Veelgestelde vragen over de stikstofplannen en de toekomst van de landbouw

Laatste update: 18 juli 2022 

Er leven veel vragen over de stikstofplannen van het kabinet en over de toekomst van de landbouw. Op deze pagina geven we op een flink aantal vragen een antwoord. Als u uw vraag hier niet tussen ziet staan, bent u uiteraard welkom om ons te mailen op christenunie@tweedekamer.nl.

Ons Kamerlid Pieter Grinwis publiceert daarnaast geregeld blogs over dit onderwerp, op onze website. Klik hier voor de laatste blog

Waarom is de stikstofuitstoot een probleem?

Door industrie, landbouw en verkeer komen veel stikstof en stikstofverbindingen vrij. Deze stoffen komen in de natuur terecht.

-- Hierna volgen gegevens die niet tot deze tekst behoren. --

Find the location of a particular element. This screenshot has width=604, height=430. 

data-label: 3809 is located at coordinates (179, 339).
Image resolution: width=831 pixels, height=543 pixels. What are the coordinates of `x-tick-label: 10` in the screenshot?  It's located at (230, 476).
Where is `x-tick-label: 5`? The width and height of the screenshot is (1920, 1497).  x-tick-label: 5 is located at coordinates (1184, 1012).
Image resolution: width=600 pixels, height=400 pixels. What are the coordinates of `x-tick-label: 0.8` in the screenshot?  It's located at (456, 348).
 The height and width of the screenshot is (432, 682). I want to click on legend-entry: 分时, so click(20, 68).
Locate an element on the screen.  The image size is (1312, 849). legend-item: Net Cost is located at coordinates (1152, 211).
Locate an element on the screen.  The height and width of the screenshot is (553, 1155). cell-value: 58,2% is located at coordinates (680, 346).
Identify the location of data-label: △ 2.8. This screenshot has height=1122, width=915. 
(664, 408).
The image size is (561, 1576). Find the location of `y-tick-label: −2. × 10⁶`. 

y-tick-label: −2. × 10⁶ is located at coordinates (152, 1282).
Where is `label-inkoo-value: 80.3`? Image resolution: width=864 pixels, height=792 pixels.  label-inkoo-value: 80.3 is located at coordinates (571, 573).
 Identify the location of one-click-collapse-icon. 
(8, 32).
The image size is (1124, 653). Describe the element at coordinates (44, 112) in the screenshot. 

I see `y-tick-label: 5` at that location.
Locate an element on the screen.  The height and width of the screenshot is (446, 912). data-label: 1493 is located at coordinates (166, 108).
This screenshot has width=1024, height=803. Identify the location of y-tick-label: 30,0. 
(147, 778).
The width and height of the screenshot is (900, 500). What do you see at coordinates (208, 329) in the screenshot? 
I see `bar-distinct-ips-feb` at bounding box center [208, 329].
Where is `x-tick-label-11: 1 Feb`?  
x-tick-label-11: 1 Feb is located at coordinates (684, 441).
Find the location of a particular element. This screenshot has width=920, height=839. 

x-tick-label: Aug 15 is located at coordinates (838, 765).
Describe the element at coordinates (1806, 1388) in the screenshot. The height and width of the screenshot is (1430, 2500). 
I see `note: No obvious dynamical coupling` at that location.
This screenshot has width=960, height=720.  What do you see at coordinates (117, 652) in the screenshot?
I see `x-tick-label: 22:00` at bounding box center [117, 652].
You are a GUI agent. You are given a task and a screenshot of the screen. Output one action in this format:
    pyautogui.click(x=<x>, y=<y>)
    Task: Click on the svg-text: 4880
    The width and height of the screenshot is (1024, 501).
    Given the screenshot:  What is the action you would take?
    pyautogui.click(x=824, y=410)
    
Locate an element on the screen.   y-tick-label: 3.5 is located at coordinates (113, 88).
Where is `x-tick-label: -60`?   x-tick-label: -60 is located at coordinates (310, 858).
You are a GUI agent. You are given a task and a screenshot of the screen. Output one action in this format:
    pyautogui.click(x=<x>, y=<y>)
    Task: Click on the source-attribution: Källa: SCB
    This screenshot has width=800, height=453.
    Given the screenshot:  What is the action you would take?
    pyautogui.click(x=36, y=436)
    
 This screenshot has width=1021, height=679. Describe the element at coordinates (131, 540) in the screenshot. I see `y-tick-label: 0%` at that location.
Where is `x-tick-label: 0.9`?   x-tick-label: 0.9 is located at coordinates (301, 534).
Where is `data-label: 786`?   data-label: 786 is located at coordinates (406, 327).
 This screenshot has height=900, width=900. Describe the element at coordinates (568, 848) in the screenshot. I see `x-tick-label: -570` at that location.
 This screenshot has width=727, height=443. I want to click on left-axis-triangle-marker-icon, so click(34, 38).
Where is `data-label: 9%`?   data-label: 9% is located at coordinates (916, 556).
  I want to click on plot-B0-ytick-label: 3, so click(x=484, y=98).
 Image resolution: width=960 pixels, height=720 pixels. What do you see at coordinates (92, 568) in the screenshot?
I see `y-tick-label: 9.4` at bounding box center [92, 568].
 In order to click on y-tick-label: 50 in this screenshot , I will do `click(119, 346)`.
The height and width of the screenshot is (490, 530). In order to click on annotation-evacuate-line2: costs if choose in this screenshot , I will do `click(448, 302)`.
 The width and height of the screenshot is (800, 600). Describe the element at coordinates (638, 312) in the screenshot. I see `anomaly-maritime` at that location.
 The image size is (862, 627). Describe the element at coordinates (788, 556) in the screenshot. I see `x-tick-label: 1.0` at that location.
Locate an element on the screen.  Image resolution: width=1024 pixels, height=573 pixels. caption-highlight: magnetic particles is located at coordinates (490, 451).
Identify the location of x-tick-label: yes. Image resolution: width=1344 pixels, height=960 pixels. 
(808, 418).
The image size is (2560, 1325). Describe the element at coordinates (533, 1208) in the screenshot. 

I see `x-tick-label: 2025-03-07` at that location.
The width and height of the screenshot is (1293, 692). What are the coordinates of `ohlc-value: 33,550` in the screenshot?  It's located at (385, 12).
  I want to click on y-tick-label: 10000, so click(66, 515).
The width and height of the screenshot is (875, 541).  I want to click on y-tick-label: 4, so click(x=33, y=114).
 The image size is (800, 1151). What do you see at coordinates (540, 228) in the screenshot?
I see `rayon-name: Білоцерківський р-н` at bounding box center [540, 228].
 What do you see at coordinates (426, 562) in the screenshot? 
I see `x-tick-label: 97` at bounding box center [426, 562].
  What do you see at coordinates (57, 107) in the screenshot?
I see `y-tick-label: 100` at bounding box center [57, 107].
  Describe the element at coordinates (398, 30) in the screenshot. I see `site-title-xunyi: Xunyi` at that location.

Hierdoor gaan sommige planten, zoals brandnetels en bramenstruiken, hard groeien, die andere planten overwoekeren. Dit bedreigt die betreffende planten en uiteindelijk ook de dieren die juist die planten nodig hebben. Ook kan de bodem verzuren, waardoor planten verdwijnen en deze minder kalk bevat. Dat is schadelijk voor vogelsoorten die die kalk nodig hebben. De hoge uitstoot van stikstof brengt de biodiversiteit dus in gevaar.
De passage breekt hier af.